Avant d’imprimer sa touche reconnaissable entre toutes, le jeune Van Gogh va consolider sa technique en recopiant des gravures et des illustrations issues de manuels de dessin. Naissent de ces années-là des dessins à la mine de plomb et encre époustouflants de nuances, de finesses, de personnalité. Nous avons été charmés par le Vincent que nous donne à découvrir l’exposition montoise. On y sent l’artiste sensible, assidu, voulant donner à ses sujets toute la noblesse du trait qu’ils méritent. Les dégradés de brun, de bleu, de blanc, mélange d’eau, de craie, de lait parfois, sont un régal esthétique. Fasciné par le tableau L’angélus  du soir de Millet, dont l’émanation poétique élève le monde paysan au rang d’icône, Van Gogh exécute sa propre interprétation de l’œuvre. Ses dessins permettent de comprendre sa technique : on y apprend par exemple qu’il n’appliquait les couleurs qu’une fois rentré chez lui. Aquarelle, peinture à l’eau, mine de plomb, Vincent marie les matériaux pour peindre ses Femmes portant des sacs de charbon, ses Mineurs dans la neige, un Cheval fourbu (dans la vie, il y a plus de corvées que de repos !), un paysan épuisé, magnifique. Au Borinage, à Etten et à Bruxelles, Van Gogh réalisa plus de 460 copies d’œuvres.

Inspiration

Van Gogh voulait devenir illustrateur. Il amassa une série de gravures réalistes en noir et blanc publiées dans des revues et exposées à Mons. On y comprend sa fascination pour l’univers dense des travailleurs : ceux pour qui la vie est un fardeau et qui pourtant côtoient la vérité, la beauté, la pureté. Mineurs, paysans, ouvriers, Vincent sut peindre les choses les plus simples et les plus ordinaires. Son monde rend autant hommage aux hommes qu’aux femmes : il peint la femme battant du beurre, l’arracheuse de pomme de terre, la paysanne bêchant. Il représente leur environnement : les maisons rudimentaires, les fermes, les chaumières éclairées à la bougie. Au cours d’un voyage dans le nord de la France, il découvre les tisserands qu’il trouve « d’une beauté indescriptible ». En 1884, il réalise au moins dix tableaux et une quinzaine de dessins de ces métiers à tisser.

Crépuscule de sa vie

L’exposition se termine par une copie du Moissonneur (Millet) interprété comme une estampe et aussi une nouvelle interprétation des Bêcheurs de Millet.
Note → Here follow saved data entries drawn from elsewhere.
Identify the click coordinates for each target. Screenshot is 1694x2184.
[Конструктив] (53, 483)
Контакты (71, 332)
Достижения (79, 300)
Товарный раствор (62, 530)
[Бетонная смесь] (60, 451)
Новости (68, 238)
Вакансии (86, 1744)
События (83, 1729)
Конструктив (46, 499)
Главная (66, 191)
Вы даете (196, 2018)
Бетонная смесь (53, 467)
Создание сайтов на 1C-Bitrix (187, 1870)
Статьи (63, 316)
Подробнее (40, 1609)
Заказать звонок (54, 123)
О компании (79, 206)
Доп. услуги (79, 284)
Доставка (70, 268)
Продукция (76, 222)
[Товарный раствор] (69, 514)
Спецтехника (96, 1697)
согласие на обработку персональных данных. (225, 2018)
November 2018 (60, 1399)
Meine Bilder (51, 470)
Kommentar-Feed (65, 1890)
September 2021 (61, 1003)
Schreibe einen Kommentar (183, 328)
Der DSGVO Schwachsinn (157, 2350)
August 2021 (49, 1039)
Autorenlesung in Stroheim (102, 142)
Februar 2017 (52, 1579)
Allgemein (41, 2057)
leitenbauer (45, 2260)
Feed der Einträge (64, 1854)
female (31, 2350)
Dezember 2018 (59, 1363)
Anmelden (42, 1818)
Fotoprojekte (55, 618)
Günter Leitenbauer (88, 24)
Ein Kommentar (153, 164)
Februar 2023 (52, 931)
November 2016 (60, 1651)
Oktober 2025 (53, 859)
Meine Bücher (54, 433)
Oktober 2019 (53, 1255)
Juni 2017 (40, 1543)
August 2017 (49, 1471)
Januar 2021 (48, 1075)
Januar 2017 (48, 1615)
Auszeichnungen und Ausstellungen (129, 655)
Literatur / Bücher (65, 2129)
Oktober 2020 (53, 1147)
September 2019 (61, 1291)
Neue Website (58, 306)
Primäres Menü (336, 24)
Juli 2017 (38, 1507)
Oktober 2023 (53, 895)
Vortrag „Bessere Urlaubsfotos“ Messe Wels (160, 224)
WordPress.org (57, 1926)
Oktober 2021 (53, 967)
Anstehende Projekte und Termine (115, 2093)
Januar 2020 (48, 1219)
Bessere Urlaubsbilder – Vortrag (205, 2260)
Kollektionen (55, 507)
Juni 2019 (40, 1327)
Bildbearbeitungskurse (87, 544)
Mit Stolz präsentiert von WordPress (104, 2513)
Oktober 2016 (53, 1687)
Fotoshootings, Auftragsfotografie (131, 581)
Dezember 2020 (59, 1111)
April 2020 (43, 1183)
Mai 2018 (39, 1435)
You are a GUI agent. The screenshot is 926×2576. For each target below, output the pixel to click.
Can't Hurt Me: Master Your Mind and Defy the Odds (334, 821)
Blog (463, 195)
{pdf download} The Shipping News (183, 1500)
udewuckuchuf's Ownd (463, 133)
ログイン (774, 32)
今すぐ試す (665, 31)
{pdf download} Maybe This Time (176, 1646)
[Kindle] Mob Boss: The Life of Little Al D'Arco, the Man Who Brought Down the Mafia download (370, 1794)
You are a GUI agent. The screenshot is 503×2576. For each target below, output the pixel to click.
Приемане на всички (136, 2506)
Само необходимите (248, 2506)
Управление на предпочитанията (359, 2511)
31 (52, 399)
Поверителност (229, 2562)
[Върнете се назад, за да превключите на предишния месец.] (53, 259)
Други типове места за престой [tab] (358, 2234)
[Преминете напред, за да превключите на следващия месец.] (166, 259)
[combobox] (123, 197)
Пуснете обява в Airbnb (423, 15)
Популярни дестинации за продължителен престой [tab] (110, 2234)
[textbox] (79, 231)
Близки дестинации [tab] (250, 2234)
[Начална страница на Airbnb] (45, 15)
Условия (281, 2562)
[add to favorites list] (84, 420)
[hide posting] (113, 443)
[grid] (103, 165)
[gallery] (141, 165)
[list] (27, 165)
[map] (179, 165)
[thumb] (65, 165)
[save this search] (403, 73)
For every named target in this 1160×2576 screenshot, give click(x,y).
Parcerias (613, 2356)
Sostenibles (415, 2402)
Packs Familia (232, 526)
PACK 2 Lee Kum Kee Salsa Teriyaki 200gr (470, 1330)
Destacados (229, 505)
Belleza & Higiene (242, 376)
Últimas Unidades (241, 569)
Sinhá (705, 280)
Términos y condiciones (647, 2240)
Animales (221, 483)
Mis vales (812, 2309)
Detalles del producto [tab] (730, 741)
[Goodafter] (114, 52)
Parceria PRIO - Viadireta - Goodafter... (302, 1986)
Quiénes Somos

On sent la fin du jour et le rideau de la vie tomber peu à peu dans l’huile sur toile La fin de la journée (d’après Millet) et dans La Veillée (d’après Millet). Van Gogh traduit cette intimité colorée avec ses mots uniques : « une gamme de violets et lilas tendres avec la lumière de la lampe citron pâle puis la lueur orangée du feu et de l’homme en ocre rouge. ». Cette intimité était son refuge.

Van Gogh au Borinage
Jusqu’au 17 mai 2015
BAM Mons
Rue Neuve, 8
7000 Mons
Jusqu’au 17 mai 2015
Du mardi au dimanche de 10 à 18h
www.bam.mons.be

Vincent van Gogh, Les bêcheurs (d'après Jean-François Millet), 1889, © Collectie Stedelijk Museum Amsterdam

Vincent van Gogh, Les bêcheurs (d’après Jean-François Millet), 1889, © Collectie Stedelijk Museum Amsterdam

Vincent van Gogh : Métier à tisser avec tisserand 1884 © Stichting Kröller-Müller Museum

Vincent van Gogh : Métier à tisser avec tisserand
1884 © Stichting Kröller-Müller Museum

Vincent van Gogh : Le semeur (d'après Jean-François Millet) 1890 © Stichting Kröller-Müller Museum

Vincent van Gogh : Le semeur (d’après Jean-François Millet)
1890 © Stichting Kröller-Müller Museum

Vincent van Gogh Rue à Auvers-sur-Oise 1890 © Ateneum Art Museum Finnish National Gallery - Hannu Aaltonen

Vincent van Gogh Rue à Auvers-sur-Oise 1890 © Ateneum Art Museum Finnish National Gallery – Hannu Aaltonen

Vincent van Gogh : Le moissonneur (d'après Jean-François Millet) 1889 © Van Gogh Museum, Amsterdam (Vincent van Gogh Foundation)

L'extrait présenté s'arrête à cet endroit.